The roadmap for materials is long, per Veisz, and the aforementioned quartet will continue to work with MakerBot to make sure the portfolio is broad. It will be music to the ears of the likes of engineering consultancy Pensa, design company Smart Design and machine shop All Axis Robotics, all of which have adopted machines from the MakerBot Method series.
All Axis Robotics was revealed as a user of the technology this autumn. The company sits its Method X platform right next to million-dollar CNC machining equipment, additively manufacturing custom end-effectors on-demand for the robotic arms that have been implemented to streamline its manufacturing operations. One application it has achieved significant success with is a robot sander, which requires flat faces, needs to be precise and airtight, and must be durable. It was additively manufactured in ABS, with support structures printed in Stratasys’ SR 30 material, in one piece over the course of 66 hours and 15 minutes. The cost is said to be between $5-10 for a part like this, a huge reduction from the $3-9,000 it would take through CNC machining when taking into account the cost of tooling and time it takes to set up and run the machine, according to All Axis Robotics.
For Veisz, who previously worked for a fire protection equipment company prior to joining MakerBot in 2013, this is the kind of application he likes to see.
“In my manufacturing past, I’ve sent so many things to a machine shop to machine this [part] out of plastic or machine it out of aluminium, when I could have just printed it overnight. Applications like this make me really happy, because this is exactly something that I would have designed out of a metal, split up into parts and spent thousands of dollars on.”
Robot sander part 3D printed in ABS on the Method X by All Axis Robotics.
How times change. He now, despite conceding he does not have great experience in the designing and manufacturing of low-cost plastics, heads up a team of engineers that do. But he is harnessing his experience from a heavier industrial background to help establish the standards MakerBot needs to reach with its product portfolio. The advanced capabilities of its Method series represent a big step up for a company who, for much of its ten years in business, has focused primarily on the consumer and educational markets.

□ □ □ □

__Activity__. Extend the article on MakerBot's Method printers and their industrial users, starting right after its final sentence. Nothing in the material is needed.

□ □ □ □

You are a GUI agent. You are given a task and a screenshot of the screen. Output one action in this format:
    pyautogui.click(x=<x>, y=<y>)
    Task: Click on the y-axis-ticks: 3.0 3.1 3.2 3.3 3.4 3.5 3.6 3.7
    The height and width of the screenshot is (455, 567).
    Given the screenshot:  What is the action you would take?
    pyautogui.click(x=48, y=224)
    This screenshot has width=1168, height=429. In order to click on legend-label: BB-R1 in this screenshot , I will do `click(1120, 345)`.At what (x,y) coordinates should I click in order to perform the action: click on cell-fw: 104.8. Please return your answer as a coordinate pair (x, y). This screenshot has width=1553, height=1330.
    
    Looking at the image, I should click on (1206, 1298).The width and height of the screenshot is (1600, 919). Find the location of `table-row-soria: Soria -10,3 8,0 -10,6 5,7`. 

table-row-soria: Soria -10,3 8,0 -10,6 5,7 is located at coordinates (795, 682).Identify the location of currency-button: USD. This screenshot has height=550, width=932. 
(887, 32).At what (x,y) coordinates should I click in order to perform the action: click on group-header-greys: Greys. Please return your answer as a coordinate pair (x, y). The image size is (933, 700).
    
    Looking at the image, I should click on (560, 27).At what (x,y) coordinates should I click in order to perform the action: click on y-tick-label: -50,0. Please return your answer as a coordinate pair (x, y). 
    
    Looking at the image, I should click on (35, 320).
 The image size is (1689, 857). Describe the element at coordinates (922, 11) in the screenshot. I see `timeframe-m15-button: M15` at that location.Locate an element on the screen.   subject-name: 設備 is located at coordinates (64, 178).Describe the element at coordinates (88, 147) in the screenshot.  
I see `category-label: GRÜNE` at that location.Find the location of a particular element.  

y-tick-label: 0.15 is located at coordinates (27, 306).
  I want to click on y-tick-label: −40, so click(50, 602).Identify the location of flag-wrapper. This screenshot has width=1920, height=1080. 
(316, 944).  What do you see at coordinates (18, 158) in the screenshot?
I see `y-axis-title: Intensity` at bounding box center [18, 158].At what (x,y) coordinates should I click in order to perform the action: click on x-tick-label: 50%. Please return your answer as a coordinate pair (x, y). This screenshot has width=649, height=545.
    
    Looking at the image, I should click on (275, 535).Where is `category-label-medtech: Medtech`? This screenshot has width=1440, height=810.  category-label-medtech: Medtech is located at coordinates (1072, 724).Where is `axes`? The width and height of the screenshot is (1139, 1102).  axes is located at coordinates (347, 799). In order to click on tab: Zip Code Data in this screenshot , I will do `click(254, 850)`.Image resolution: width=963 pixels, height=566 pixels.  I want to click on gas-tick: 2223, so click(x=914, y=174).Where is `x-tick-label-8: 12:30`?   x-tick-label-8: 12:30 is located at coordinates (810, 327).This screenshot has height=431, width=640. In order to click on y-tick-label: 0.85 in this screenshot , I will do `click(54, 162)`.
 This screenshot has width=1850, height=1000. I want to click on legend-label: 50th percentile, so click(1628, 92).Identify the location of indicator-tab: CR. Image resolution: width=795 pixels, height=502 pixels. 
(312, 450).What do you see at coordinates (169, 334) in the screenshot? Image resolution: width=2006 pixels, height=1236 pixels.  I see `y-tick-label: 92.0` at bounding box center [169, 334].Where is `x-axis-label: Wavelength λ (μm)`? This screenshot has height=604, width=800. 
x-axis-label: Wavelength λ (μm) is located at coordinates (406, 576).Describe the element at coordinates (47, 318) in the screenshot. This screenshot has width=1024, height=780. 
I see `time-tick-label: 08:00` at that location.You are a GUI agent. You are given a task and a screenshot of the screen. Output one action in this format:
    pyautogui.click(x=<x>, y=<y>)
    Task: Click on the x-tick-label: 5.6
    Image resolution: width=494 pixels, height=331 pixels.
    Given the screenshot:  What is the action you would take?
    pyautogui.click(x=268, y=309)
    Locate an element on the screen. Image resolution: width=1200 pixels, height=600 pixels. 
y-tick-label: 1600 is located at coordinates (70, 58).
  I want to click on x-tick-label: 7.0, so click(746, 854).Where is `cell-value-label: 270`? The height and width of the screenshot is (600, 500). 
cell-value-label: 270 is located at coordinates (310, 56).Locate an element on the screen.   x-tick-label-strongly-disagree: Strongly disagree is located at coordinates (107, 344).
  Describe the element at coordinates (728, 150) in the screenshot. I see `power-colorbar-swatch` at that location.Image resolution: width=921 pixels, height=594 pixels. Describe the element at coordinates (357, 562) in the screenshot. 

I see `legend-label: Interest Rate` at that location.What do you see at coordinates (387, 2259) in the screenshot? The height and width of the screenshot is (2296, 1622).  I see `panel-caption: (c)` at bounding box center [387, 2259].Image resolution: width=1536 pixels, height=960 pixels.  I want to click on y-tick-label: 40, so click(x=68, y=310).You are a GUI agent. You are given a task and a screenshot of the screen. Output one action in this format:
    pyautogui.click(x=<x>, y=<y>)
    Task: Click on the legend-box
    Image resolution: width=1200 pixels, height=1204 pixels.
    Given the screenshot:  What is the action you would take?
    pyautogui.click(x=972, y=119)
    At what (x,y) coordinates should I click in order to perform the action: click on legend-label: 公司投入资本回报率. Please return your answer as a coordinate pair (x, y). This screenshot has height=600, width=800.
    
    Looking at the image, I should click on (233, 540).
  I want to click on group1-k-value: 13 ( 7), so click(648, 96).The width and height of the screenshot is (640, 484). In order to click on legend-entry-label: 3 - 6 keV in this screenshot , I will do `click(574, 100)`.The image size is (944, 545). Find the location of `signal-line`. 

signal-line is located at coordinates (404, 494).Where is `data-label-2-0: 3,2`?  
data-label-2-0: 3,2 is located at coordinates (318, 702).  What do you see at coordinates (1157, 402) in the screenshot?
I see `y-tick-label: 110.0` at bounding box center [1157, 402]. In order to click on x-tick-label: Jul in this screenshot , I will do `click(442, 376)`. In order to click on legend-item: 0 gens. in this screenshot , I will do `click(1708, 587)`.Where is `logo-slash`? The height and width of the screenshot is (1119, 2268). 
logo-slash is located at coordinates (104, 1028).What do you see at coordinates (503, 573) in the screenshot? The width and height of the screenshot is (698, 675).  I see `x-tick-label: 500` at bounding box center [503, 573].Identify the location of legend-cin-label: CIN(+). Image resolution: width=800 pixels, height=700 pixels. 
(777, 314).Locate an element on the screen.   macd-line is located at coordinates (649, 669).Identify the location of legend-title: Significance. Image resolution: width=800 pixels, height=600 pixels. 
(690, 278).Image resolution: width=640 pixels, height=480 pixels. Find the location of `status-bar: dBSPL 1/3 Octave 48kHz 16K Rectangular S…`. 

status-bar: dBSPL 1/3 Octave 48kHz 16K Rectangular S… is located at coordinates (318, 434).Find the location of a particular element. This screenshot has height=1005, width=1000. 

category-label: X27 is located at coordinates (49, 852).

□ □ □ □

__Expected answer__.
It mightn’t seem like anything ‘new’ when MakerBot launches a Nylon material like it did last month, but for MakerBot, one of the most recognisable 3D printing brands around, it is. Add to that capabilities like the Method’s heated chamber that none of its competitors can offer until at least 2021 when Stratasys’ patent expires, plus partners like Mitsubishi, KIMYA, Jabil and Polymaker enabling high-performance materials, MakerBot looks to be edging back on track.
The company entered the decade dominating the desktop 3D printing market, lost its way in the middle as the industry maintained steady progression, and now, coming out the other side of a long-term reorganisation and strategic shift subsequent to the Stratasys acquisition, is again making progress. Veisz’s team of engineers is working hard to improve the Method platforms further, looking to develop new intellectual property. Patent applications have, more than once, been knocked back on the basis such technology already exists. But thanks to a deal struck in 2013, the people whose names are on those already-granted patents are just a phone call away. It’s those conversations that are helping to establish MakerBot in more professional, more industrial, markets.
“Every issue that we hit, that we don’t solve pretty quickly or don’t see the light within a week or so, then I send emails, I pick up the phone, and there’s a handful of really experienced engineers that were essentially instrumental in the invention of FDM (fused deposition modelling) that I can talk to. It’s been hugely advantageous for us,” Veisz emphasised. “MakerBot is great at taking a technology and making it accessible; really good design, good UX (user experienced), software implementations, designing for low cost. But we wouldn’t have been able to achieve [the Method platform] had we not been able to get technical consultation from some of the giants of FDM at Stratasys.”